A real-world automation script that checks if a service is running, shows disk and memory status, searches logs for errors, and if disk is above a threshold — shows a warning. This is a script you would actually use as an L2 engineer. Fully performable on Kali Linux.

🔬 Lab: Build a Service Health Check & Auto-Alert Script

Kali Linux · VirtualBox
01
Create the script file
Open a new script file in your terminal.
terminal
cd ~
vi health-check.sh
02
Write the full automation script
Press i to enter edit mode, then type this script exactly.
health-check.sh — Full Script
#!/bin/bash

# ========================================
# L2 Engineer — Server Health Check Script
# ========================================

# Variables
DISK_LIMIT=80 # alert if disk above 80%
LOG_FILE="~/payment-service.log"
REPORT_FILE="~/health-report.txt"

echo "========================================="
echo " Server Health Check — $(date)"
echo "========================================="

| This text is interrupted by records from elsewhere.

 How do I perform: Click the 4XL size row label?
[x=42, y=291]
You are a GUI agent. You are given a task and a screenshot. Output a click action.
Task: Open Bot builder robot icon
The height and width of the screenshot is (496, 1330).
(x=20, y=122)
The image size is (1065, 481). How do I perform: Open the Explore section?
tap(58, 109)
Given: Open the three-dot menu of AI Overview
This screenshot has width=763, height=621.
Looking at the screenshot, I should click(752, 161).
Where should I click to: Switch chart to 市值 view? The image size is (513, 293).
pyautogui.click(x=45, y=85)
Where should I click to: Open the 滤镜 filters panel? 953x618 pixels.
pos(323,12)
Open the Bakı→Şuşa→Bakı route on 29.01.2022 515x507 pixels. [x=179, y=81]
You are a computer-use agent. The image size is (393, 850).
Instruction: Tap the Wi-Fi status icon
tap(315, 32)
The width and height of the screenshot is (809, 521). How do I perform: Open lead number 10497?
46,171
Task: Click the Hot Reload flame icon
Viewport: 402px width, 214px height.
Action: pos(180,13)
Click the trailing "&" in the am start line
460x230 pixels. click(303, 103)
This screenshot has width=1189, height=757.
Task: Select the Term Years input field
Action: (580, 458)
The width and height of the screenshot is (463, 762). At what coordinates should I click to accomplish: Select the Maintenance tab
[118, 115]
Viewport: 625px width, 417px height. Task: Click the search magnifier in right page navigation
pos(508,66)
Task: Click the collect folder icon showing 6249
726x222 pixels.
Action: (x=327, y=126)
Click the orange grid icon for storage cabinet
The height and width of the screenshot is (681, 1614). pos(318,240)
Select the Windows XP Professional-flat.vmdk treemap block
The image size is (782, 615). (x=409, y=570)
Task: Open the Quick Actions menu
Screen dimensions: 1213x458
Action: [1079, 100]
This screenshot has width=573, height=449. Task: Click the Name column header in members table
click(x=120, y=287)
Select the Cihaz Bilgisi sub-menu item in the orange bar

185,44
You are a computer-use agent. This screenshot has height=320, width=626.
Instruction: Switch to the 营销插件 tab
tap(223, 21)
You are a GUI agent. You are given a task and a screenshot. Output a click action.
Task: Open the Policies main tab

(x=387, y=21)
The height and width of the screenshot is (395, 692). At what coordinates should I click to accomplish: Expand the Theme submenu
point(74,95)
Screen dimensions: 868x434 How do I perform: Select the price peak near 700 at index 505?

# STEP 1 — Check disk space with if/else alert
echo ""
echo "[1] Disk Space Check:"
DISK_USED=$(df / | awk 'NR==2 {print $5}' | tr -d '%')
echo "Current disk usage: $DISK_USED%"

if [ $DISK_USED -gt $DISK_LIMIT ]; then
  echo "⚠️ WARNING: Disk above $DISK_LIMIT% — Please clean up logs!"
else
  echo "✅ Disk is OK — below threshold"
fi

# STEP 2 — Check RAM
echo ""
echo "[2] Memory Check:"
free -h

# STEP 3 — Search log file for errors using loop
echo ""
echo "[3] Searching logs for errors..."

if [ -f $LOG_FILE ]; then
  ERROR_COUNT=$(grep -c "ERROR" $LOG_FILE)
  echo "Total errors found: $ERROR_COUNT"
  if [ $ERROR_COUNT -gt 0 ]; then
    echo "⚠️ Errors detected — listing them:"
    grep "ERROR" $LOG_FILE
  else
    echo "✅ No errors found in log"
  fi
else
  echo "Log file not found at $LOG_FILE"
fi

# STEP 4 — Check multiple services using a loop
echo ""
echo "[4] Checking services status:"
for SERVICE in ssh cron; do
  if $(systemctl is-active --quiet $SERVICE); then
    echo "✅ $SERVICE is RUNNING"
  else
    echo "❌ $SERVICE is STOPPED — needs attention!"
  fi
done

echo ""
echo "========================================="
echo " Health check complete."
echo "========================================="
03
Save, give permission, and run
Press Esc → :wq to save. Then make it executable and run it.
terminal
chmod +x health-check.sh
./health-check.sh
→ Script runs all 4 checks automatically — disk alert if above 80%, memory, log errors, service status ✅
04
Schedule it to run automatically every day
Use crontab to schedule the script to run every morning at 8 AM automatically.
crontab
# Open crontab editor
crontab -e

# Add this line — runs health-check.sh every day at 8 AM
0 8 * * * /home/kali/health-check.sh >> /home/kali/health-report.txt
→ Script now runs automatically every morning at 8 AM and saves output to health-report.txt ✅
07 Quick Cheat Sheet — Both Days
⌨️ Bash Scripting Cheat Sheet
#!/bin/bashAlways the first line of every script
echo "text"Print text to the screen
NAME="Ali"Create a variable — no spaces around =
echo $NAMEUse a variable — always $ before name
read VARNAMEAsk user for input and store it
VAR=$(command)Store command output in a variable
if [ $A -gt 90 ]If A is greater than 90
if [ -f "file" ]If file exists
for X in list; doLoop through a list of items
while true; doKeep looping until manually stopped
chmod +x script.shGive script permission to run
./script.shRun the script
08 Real L2 Scenarios
01

Every morning you manually run df -h, free -h, and grep ERROR logs on 5 servers. With a script, you run one command and it checks all 5 servers automatically using a for loop — saving 20 minutes every morning.

02

During an S1, someone asks "how many ERROR lines are in each log file?" Instead of checking each file one by one, your loop script searches all log files in the folder and prints the error count for each — in 5 seconds.

03

You want to be automatically alerted when disk goes above 85%. You write a script with an if/else check, schedule it with crontab to run every hour, and it prints a warning message when the threshold is crossed. No more manual checking.

04

A client reports a transaction failed. You have the TXN ID. Instead of typing the same grep command across 10 log files, your script asks for the TXN ID using read, then loops through all log files and searches for it — giving you the result in seconds.